Copper Fox Rye. Photo by Margarett Waterbury, copyright The Whiskey Wash.

Founded in 2005, Copper Fox Distillery is, if not exactly venerable, at least of a certain age when compared to other American craft distilleries. And after more than a decade in business, they’re expanding in a big way.

Earlier this year, Copper Fox opened a second distillery in Williamsburg, Virginia, one of the state’s top tourist destinations. The facility is spread across nine buildings that once comprised a historic motel, and will include separate buildings for malting, distilling, aging, and bottling (and, of course, a tasting room). According to founder Rick Wasmund, the new facility will quadruple Copper Fox’s capacity.

Despite the changes, Copper Fox is sticking with their core product line: mostly whiskeys made from own-malted grain and incorporating fruit woods using various methods, including fruit wood smoked grain and fruit wood chips used in aging.

Copper Fox Rye is no exception. This 17-month-old release is made from a two-thirds rye, one-third malted barley mash bill, with the malted barley component consisting of 60% applewood smoked malt, and 40% cherrywood smoked malt. It’s double-distilled on copper pot stills, and aged using “a progressive series of new and used apple wood and oak chips inside used bourbon barrels, and finished in a second used bourbon barrel,” according to the label.
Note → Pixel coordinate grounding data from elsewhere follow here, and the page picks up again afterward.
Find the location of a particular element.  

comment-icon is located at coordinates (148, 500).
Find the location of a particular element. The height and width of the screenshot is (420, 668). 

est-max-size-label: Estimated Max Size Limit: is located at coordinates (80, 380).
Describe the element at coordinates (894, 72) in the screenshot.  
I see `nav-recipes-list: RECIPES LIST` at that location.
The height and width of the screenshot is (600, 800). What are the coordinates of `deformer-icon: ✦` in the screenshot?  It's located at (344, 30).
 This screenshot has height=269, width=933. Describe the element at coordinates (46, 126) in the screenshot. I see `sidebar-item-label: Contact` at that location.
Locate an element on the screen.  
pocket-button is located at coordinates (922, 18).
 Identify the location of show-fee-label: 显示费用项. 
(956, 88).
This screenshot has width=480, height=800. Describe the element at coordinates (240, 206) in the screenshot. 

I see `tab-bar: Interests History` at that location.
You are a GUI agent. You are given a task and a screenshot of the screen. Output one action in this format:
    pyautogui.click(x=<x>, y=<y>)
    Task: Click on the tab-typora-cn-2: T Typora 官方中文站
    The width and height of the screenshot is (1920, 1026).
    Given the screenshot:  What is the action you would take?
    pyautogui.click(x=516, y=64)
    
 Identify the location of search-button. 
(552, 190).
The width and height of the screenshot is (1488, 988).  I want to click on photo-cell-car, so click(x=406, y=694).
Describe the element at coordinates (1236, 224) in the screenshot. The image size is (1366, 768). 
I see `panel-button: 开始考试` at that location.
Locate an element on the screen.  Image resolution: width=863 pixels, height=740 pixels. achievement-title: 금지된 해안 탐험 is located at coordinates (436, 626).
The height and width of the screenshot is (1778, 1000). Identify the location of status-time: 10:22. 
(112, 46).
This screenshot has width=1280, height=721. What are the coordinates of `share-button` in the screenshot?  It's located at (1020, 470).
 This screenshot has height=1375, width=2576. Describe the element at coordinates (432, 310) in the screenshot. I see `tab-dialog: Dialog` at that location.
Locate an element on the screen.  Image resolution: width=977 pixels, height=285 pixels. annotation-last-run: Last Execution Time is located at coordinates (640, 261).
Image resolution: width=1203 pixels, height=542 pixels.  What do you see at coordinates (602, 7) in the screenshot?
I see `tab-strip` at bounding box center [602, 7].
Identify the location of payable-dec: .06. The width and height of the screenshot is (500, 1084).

Copper Fox Rye is not chill filtered (in fact, none of Copper Fox’s spirits are), and my sample was bottled on March 1, 2016.

Tasting Notes: Copper Fox Rye Whisky

Vital Stats: 90 proof, 17 months old, 2/3 rye and 1/3 malted barley. Retails around $47 for a 750ml bottle.

Appearance: Deep copper

Nose: This smells nice! Lots of dry, crisp notes of rye grain – pumpernickel bread crust, cracked black pepper, and cinnamon stick. The smoke comes through as a clean, crackling campfire built out of dry, slightly resinous wood.

Palate: Also yummy. Lots of cinnamon, but without that false, Atomic Fireball kind of cinnamon quality found in many craft ryes. The malted barley is definitely detectable, and a bit raw tasting, but instead of reading as musty it provides a nice sweet background for the rye to play against. The finish is subtly herbaceous, with a peppery snap and ginger heat. Sweet char emerges in the somewhat hot and ashy finish.

Final Thoughts:

This is an interesting thing to taste. The wood from the chip-intensive aging procedure is less pronounced than in their single malt (perhaps it’s just better matched by a more robust rye mash bill), but again, I can’t shake the feeling that they might have been better served by just putting it in a regular barrel for 17 months.